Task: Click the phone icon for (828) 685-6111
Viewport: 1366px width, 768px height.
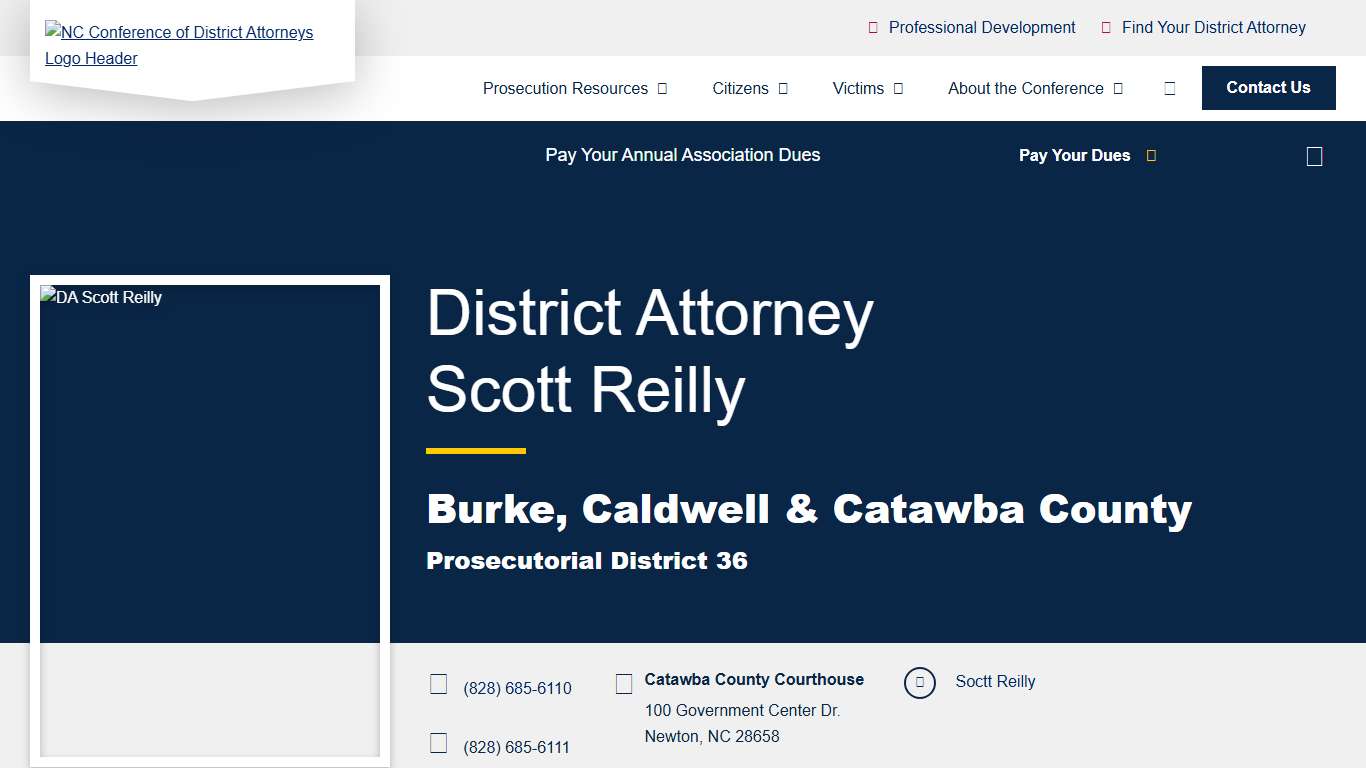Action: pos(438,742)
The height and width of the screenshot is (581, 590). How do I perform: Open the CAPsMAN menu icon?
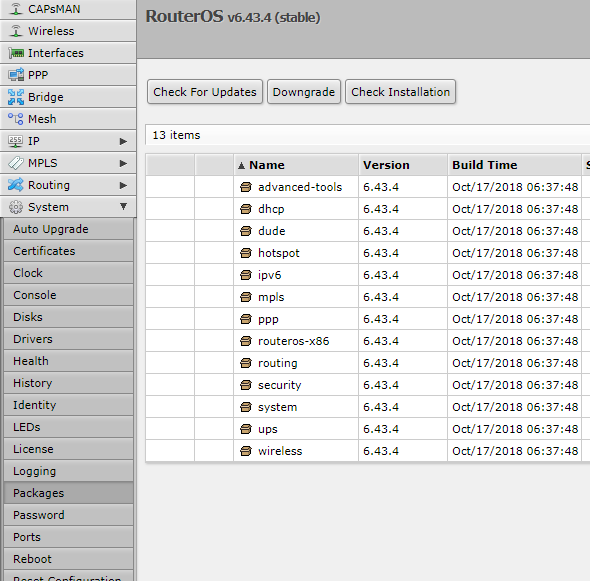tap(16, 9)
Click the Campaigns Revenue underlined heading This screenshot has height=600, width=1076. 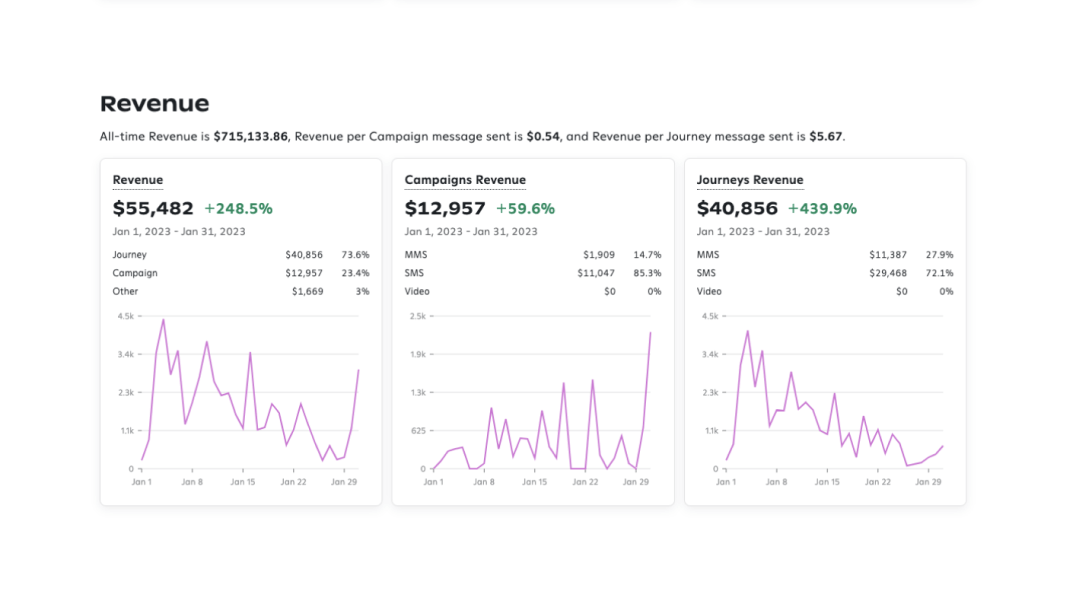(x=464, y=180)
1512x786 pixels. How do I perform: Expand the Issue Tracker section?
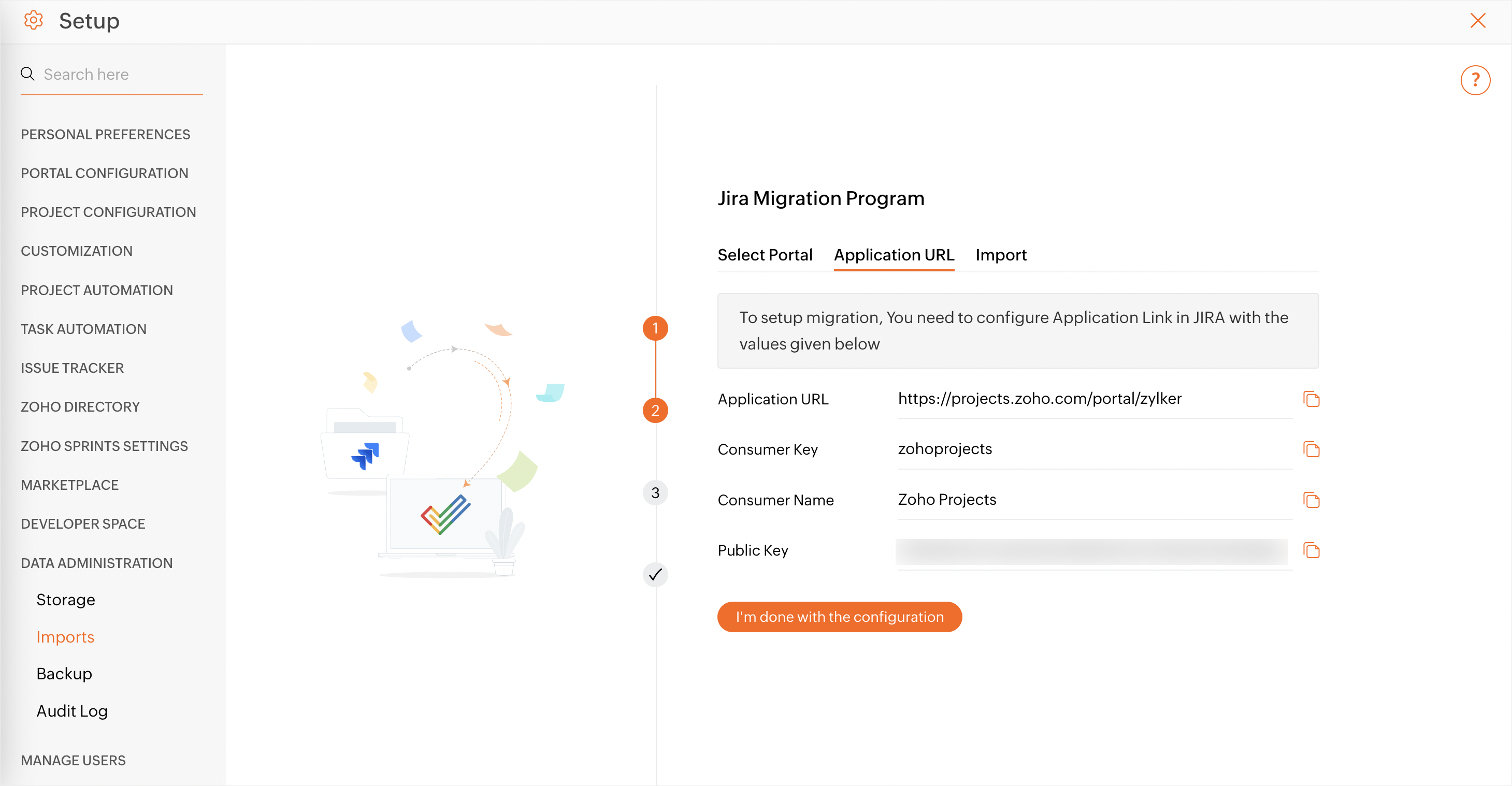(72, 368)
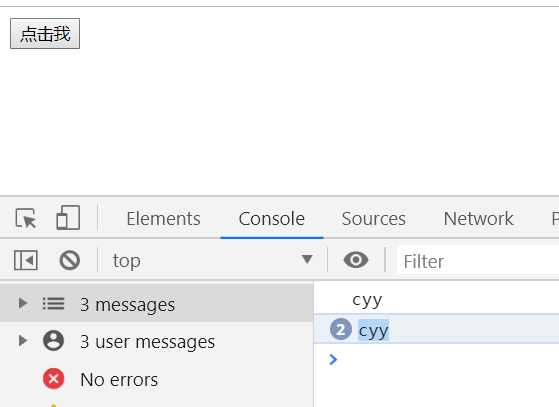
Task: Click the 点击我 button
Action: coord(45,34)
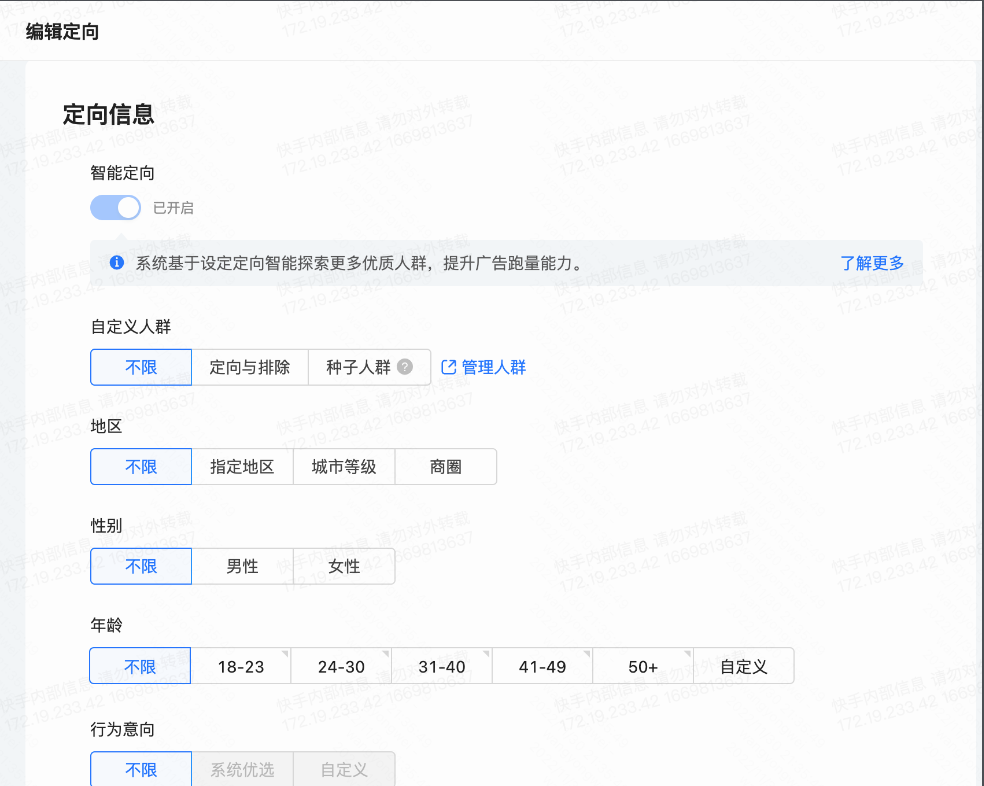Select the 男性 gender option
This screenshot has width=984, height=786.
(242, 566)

SET PROBLEM:
Convert the stretch from the line containing "1512x786 pixels. How" through the end of the material above into a JSON list of strings, one string per line, with blank lines dropped and the pictures left out.

FINISHED ANSWER:
[
  "1512x786 pixels. How do I perform: Expand the Issue Tracker section?",
  "(72, 368)",
  "Task: Click the 点击我 button",
  "Action: coord(45,34)",
  "Select the 男性 gender option",
  "This screenshot has width=984, height=786.",
  "(242, 566)"
]